■ Brano proposto ■
Il diario di Laura
Mercoledì 4 novembre ‘09
Destinazione Levizzano – Castelvetro
Partecipanti Anna Chiarini, Cate, Dani, Ale, Iso, Gio, Laura, Sandro, Umberto
Durata Due ore e mezzo
Alle nove meno un quarto da Cate, poi colazione alla Muffa. Alle dieci e mezzo siamo nei pressi di Levizzano. Sandro, che sta davanti, volta a destra, torna indietro, volta a sinistra… sembra un percorso ozioso, e invece lo sta facendo perché possiamo goderci la bellezza dele colline pettinate a vigne rosse e gialle, che formano delle grandi macchie colorate. Parcheggiamo e ci avviamo. Devo prendere i bastoncini? No, dice Sandro, facciamo della strada asfaltata e solo qualche scorciatoia su sentiero. Solo? Risulterà poi che per tre quarti del percorso scivoleremo giù per cavedagne argillose – la regola è che si va sempre in salita, nelle nostre passeggiate, tranne quando il terreno è scivoloso, allora si va in discesa.
Intorno è tutto uno sfolgorio di gialli, ocra e rossi con sullo sfondo un cielo ingombro , tragico, disfatto, che sicuramente ci starà preparando un brutto scherzo – e invece comincerà a piovere solo quando saremo di ritorno a Casalecchio. Dopo un po’ mi accorgo che sto camminando sulla mia ombra. Alzo gli occhi e c’è il sole! Ma verrà subito risucchiato dalle nuvole.

■ Istruzioni ■
Ricopia per intero il brano sulla passeggiata a Levizzano, senza alcuna modifica.

■ Dati forniti ■
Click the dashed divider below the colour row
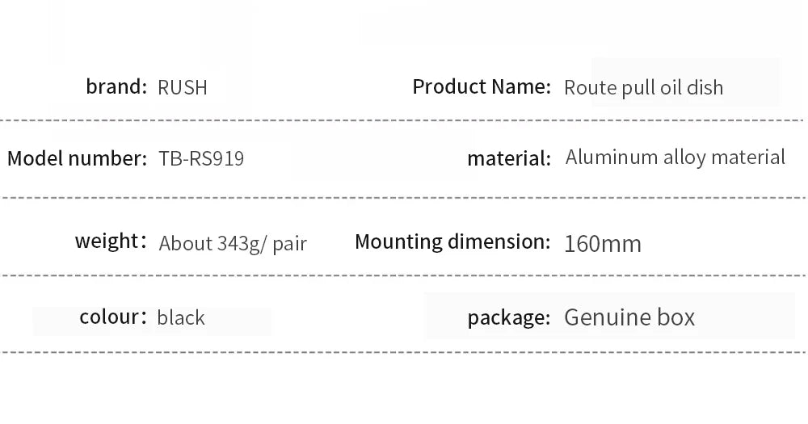This screenshot has width=808, height=424. [404, 352]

■ Soluzione ■
Il diario di Laura
Mercoledì 4 novembre ‘09
Destinazione Levizzano – Castelvetro
Partecipanti Anna Chiarini, Cate, Dani, Ale, Iso, Gio, Laura, Sandro, Umberto
Durata Due ore e mezzo
Alle nove meno un quarto da Cate, poi colazione alla Muffa. Alle dieci e mezzo siamo nei pressi di Levizzano. Sandro, che sta davanti, volta a destra, torna indietro, volta a sinistra… sembra un percorso ozioso, e invece lo sta facendo perché possiamo goderci la bellezza dele colline pettinate a vigne rosse e gialle, che formano delle grandi macchie colorate. Parcheggiamo e ci avviamo. Devo prendere i bastoncini? No, dice Sandro, facciamo della strada asfaltata e solo qualche scorciatoia su sentiero. Solo? Risulterà poi che per tre quarti del percorso scivoleremo giù per cavedagne argillose – la regola è che si va sempre in salita, nelle nostre passeggiate, tranne quando il terreno è scivoloso, allora si va in discesa.
Intorno è tutto uno sfolgorio di gialli, ocra e rossi con sullo sfondo un cielo ingombro , tragico, disfatto, che sicuramente ci starà preparando un brutto scherzo – e invece comincerà a piovere solo quando saremo di ritorno a Casalecchio. Dopo un po’ mi accorgo che sto camminando sulla mia ombra. Alzo gli occhi e c’è il sole! Ma verrà subito risucchiato dalle nuvole.